The concert takes place in Morse Recital Hall, located in Sprague Memorial Hall (470 College Street, New Haven). Tickets start at $26, $13 with student ID. BUY TICKETS

For more information or to purchase tickets, buy online, contact the Yale School of Music concert office at 203 432-4158, or visit the box office at 470 College Street.

The concert will also stream live on the School of Music’s website:
LIVE STREAM

About the Brentano Quartet

Since its inception in 1992, the Brentano String Quartet has appeared throughout the world to popular and critical acclaim. Beginning in 2014, the Brentano Quartet succeeds the Tokyo Quartet as Artists-in-Residence at Yale University, departing from their 14-year residency at Princeton University.

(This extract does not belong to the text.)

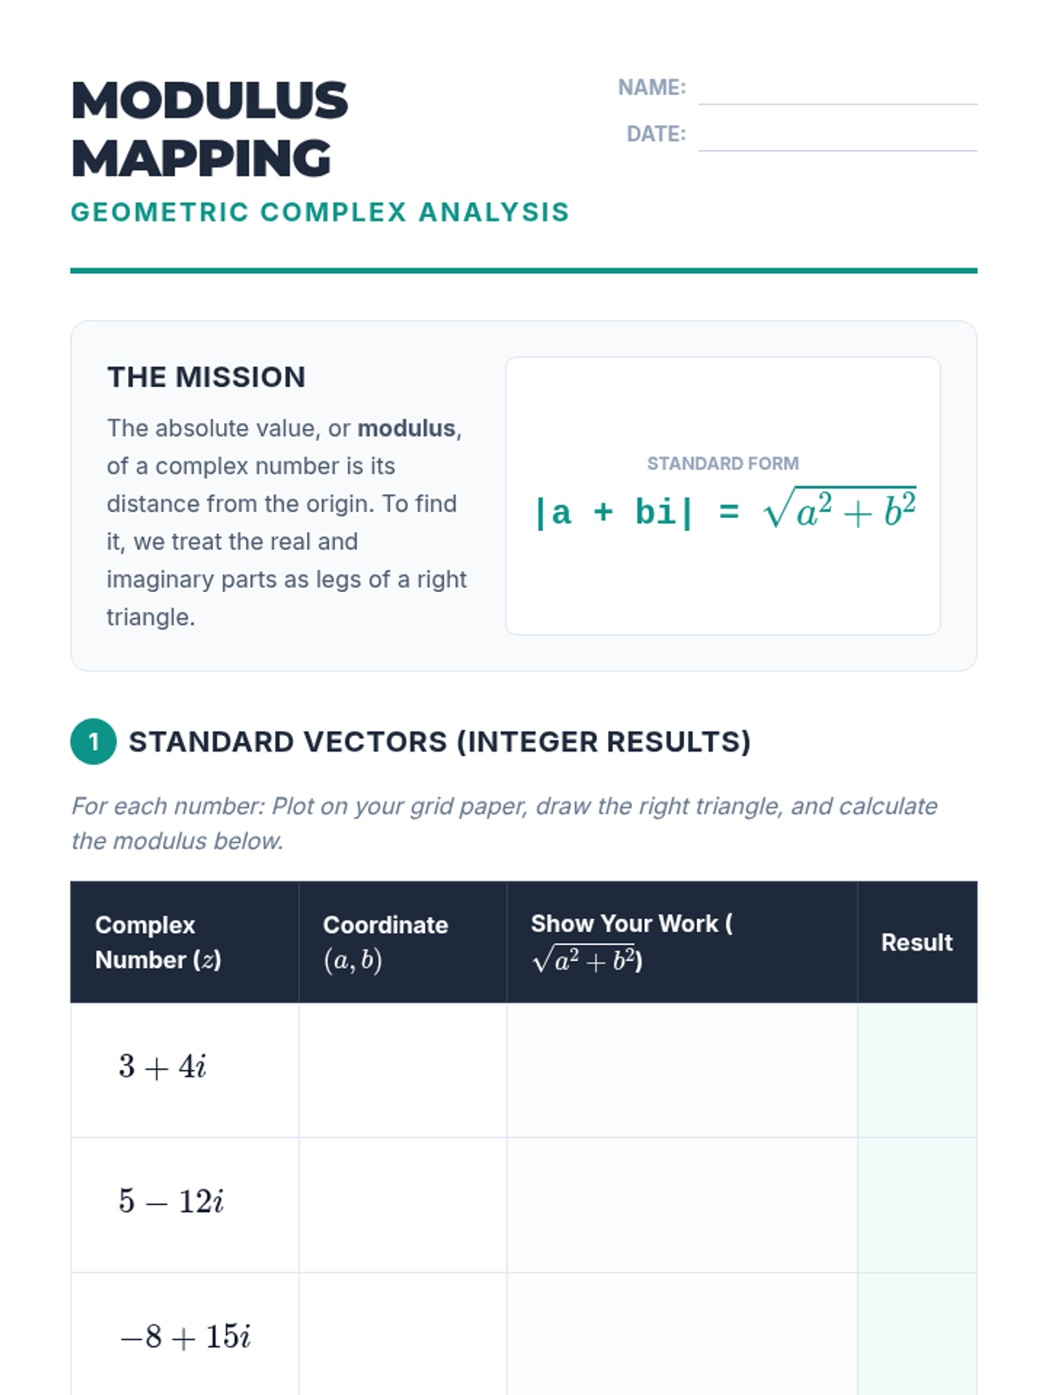Select the −8 + 15i table cell

click(x=185, y=1334)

The quartet also currently serves as the collaborative ensemble for the Van Cliburn International Piano Competition.

In recent seasons, the Quartet has traveled widely, appearing all over the United States and Canada, in Europe, Japan, and Australia. It has performed in the world’s most prestigious venues, including Carnegie Hall; the Library of Congress; the Concertgebouw in Amsterdam; the Konzerthaus in Vienna; and the Sydney Opera House. In 2012, the Brentano String Quartet provided the central music (Beethoven’s Opus 131) for the critically-acclaimed independent film A Late Quartet, directed by Yaron Zilberman.

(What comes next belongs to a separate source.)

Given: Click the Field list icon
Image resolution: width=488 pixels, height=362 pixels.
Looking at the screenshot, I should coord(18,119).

In addition to performing the entire two-century range of the standard quartet repertoire, the Brentano Quartet has worked closely with some of the most important composers of our time, among them Elliott Carter, Charles Wuorinen, Chou Wen-chung, and György Kurtág. The Quartet has been privileged to collaborate with such artists as soprano Jessye Norman, pianist Richard Goode, and pianist Mitsuko Uchida. In spring 2013, the second of three recordings featuring the late Beethoven Quartets was released on Aeon Records. Previous recordings include a disc of Mozart (also on Aeon) and the Opus 71 quartets of Haydn. In the area of newer music, the Quartet has released a disc of the music of Steven Mackey on Albany Records, and has also recorded the music of Bruce Adolphe, Chou Wen-chung and Charles Wuorinen.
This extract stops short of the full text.